I feel a bit redundant

Last Thursday my youngest son turned 18 and became an adult. All of a sudden I have no children any more, only adult children. It’s a strange feeling.


I don’t feel any older than I did the week before last and I certainly don’t feel old enough to have adult children. But there you go. These things sneak up on you and pounce when you are least prepared.

Not that I wasn’t prepared. The way my son counted down the days, hours, minutes and seconds until his birthday would have left anyone prepared. I guess what I wasn’t prepared for is that I’m no longer required in the same way as I used to be.

Oh, I still put a roof over their heads and make sure they are fed and their clothes are clean. But I’m not needed as a chauffeur or a guardian or even a companion any more. They turn 18, get their driver’s licence and the right to enter licensed venues and off they go. My job description has changed. Mind you, it might have just improved, I’m not sure yet. I will have to see how it goes and let you know later.

It was easier when my eldest two sons turned 18. With the first I had my other two sons to look after, then the middle one became an adult, but I still had my youngest, now… well, there’s no one left in line! And no, I have absolutely no desire to be a grandparent just yet.

Anyway, to celebrate we went to Melbourne’s Crown Casino complex for dinner followed by a wander through the Casino itself. There was me, my three sons and my eldest son’s girlfriend. It was very satisfying to have my family all together in one place for a change. The meal was good, although the champagne could have been colder, and I think that overall more money was won than lost on the games. I didn’t play any of the games; they don’t interest me that much. But it was fun watching. And it was fun people watching. There are some weird types that frequent the Casino!

I left early. The others stayed for a bit longer, although my youngest son only made it home at 2am! He is definitely enjoying his new independence.

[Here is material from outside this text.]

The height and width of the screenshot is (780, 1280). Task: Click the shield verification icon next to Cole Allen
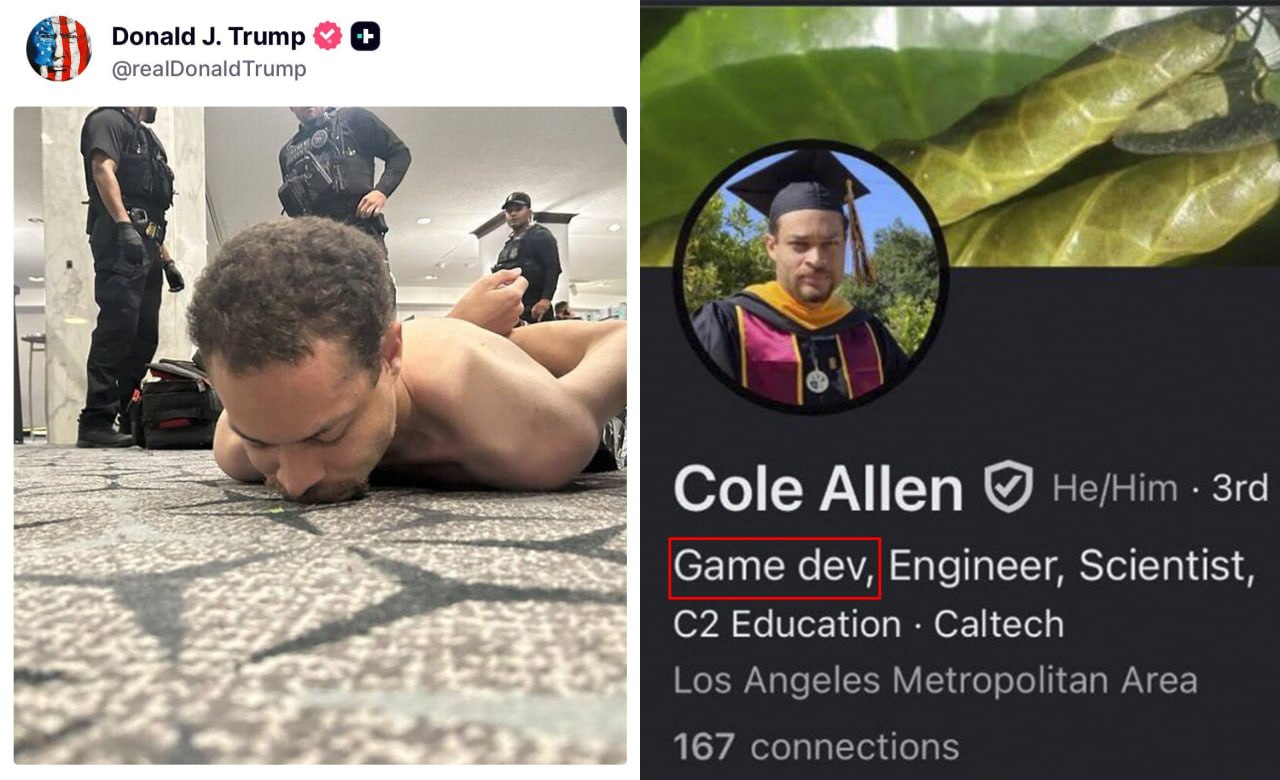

So, my new challenge is to embrace the loss of some of my parental responsibilities and move on. There’s a whole new phase of life out there waiting for me. In the meantime I’ll concentrate on getting my youngest son through to the end of his last year of school.

14 comments:

  1. I know how you feel ... or at least I will in two more years but I've been mentally preparing for a while. My 16-year old is quite independent and once she gets her license she won't really need me at all. Except for food and shelter.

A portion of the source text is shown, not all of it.